First Author  Li M Year  2020
Journal  Oncogene Volume  39
Issue  22 Pages  4358-4374
PubMed ID  32313227 Mgi Jnum  J:290473
Mgi Id  MGI:6441217 Doi  10.1038/s41388-020-1281-9
Citation  Li M, et al. (2020) Intratumor delta-catenin heterogeneity driven by genomic rearrangement dictates growth factor dependent prostate cancer progression. Oncogene 39(22):4358-4374
abstractText  Only a small number of genes are bona fide oncogenes and tumor suppressors such as Ras, Myc, beta-catenin, p53, and APC. However, targeting these cancer drivers frequently fail to demonstrate sustained cancer remission. Tumor heterogeneity and evolution contribute to cancer resistance and pose challenges for cancer therapy due to differential genomic rearrangement and expression driving distinct tumor responses to treatments.
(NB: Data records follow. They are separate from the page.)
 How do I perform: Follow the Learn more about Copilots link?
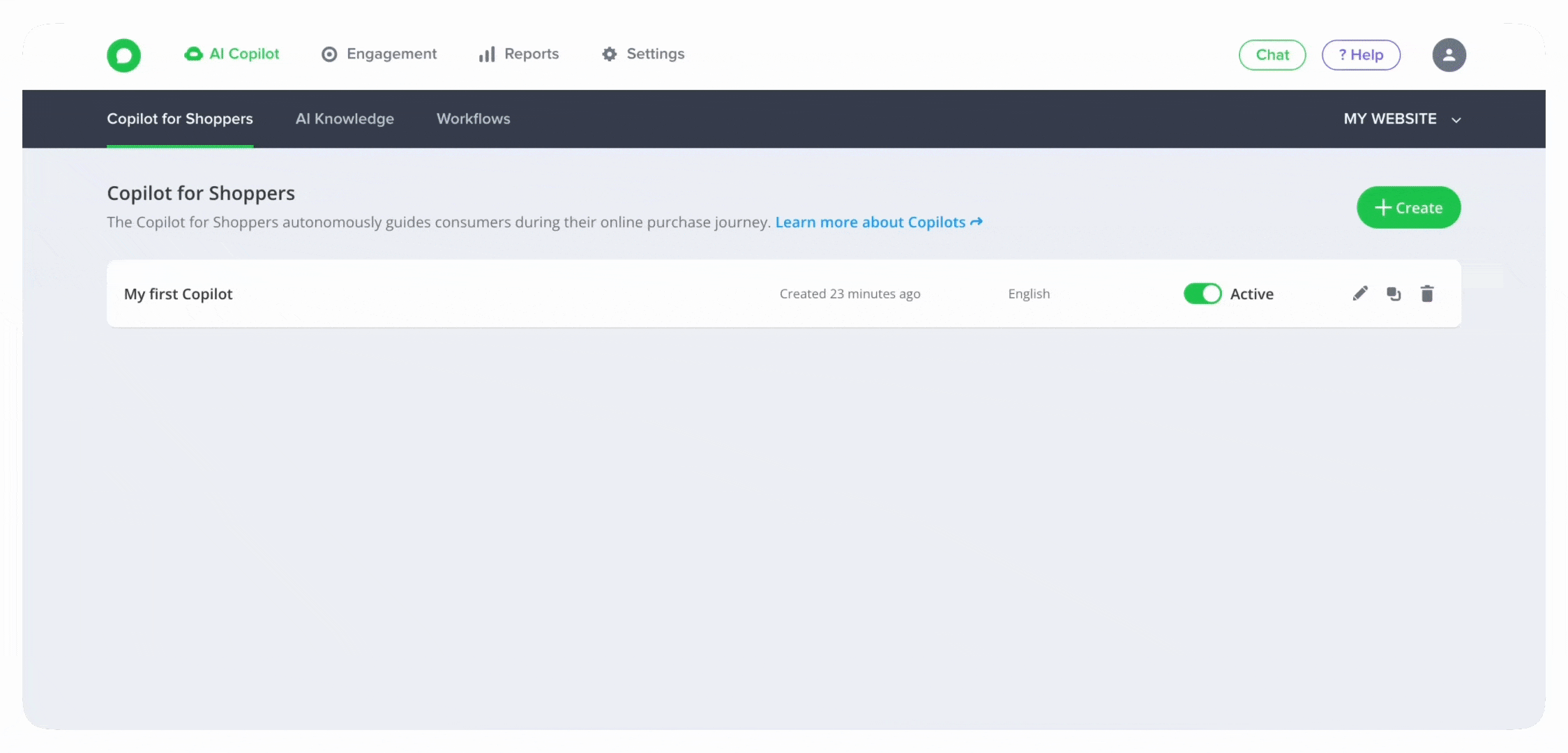pyautogui.click(x=878, y=222)
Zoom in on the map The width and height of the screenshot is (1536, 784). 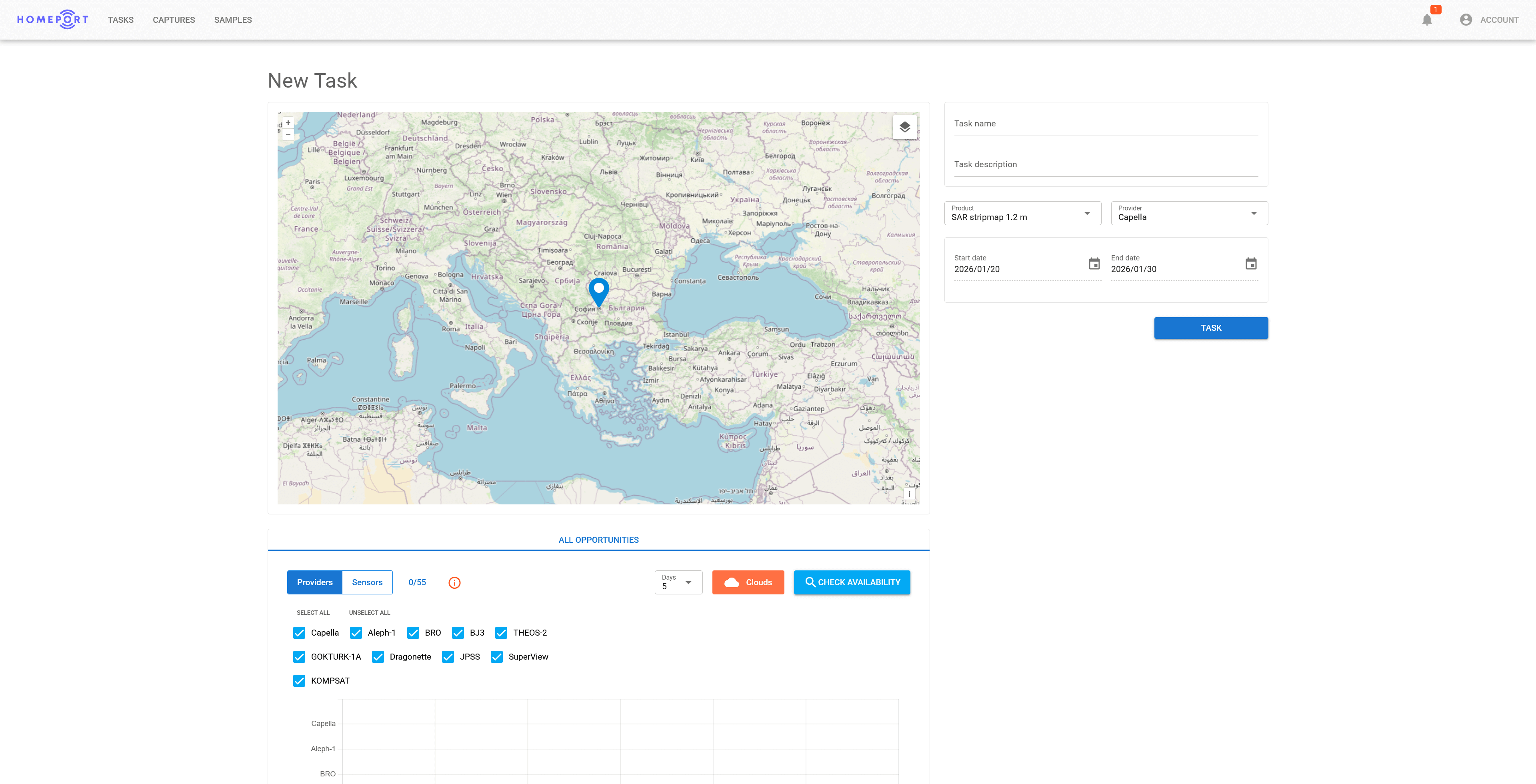(288, 123)
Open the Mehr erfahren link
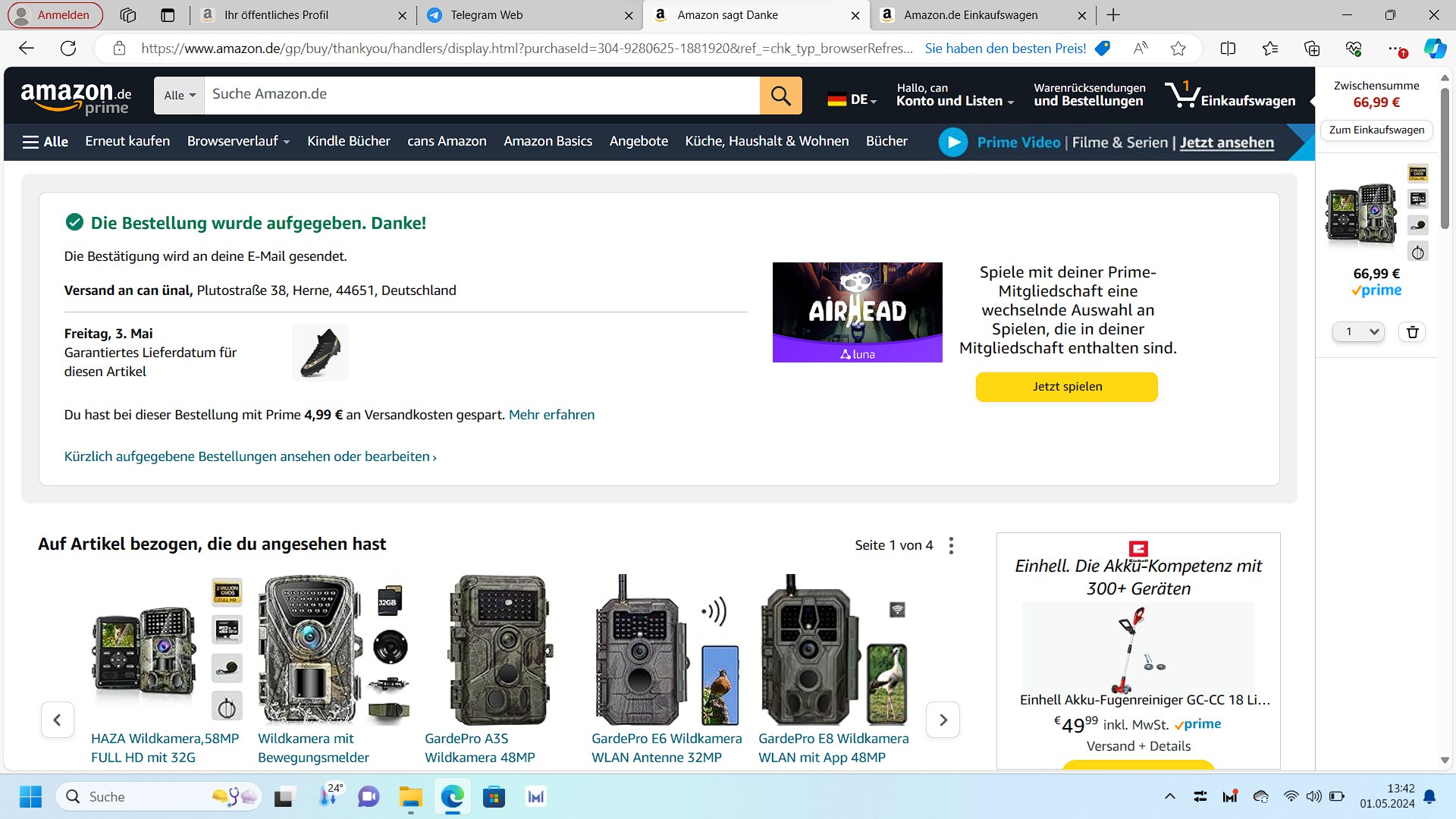 (551, 415)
Here we report that intratumor heterogeneity of Wnt/beta-catenin modulator delta-catenin controls individual cell behavior to promote cancer. The differential intratumor subcellular localization of delta-catenin mirrors its compartmentalization in prostate cancer xenograft cultures as result of mutation-rendered delta-catenin truncations. Wild-type and delta-catenin mutants displayed distinct protein interactomes that highlight rewiring of signal networks. Localization specific delta-catenin mutants influenced p120(ctn)-dependent Rho GTPase phosphorylation and shifted cells towards differential bFGF-responsive growth and motility, a known signal to bypass androgen receptor dependence. Mutant delta-catenin promoted Myc-induced prostate tumorigenesis while increasing bFGF-p38 MAP kinase signaling, beta-catenin-HIF-1alpha expression, and the nuclear size. Therefore, intratumor delta-catenin heterogeneity originated from genetic remodeling promotes prostate cancer expansion towards androgen independent signaling, supporting a neomorphism model paradigm for targeting tumor progression.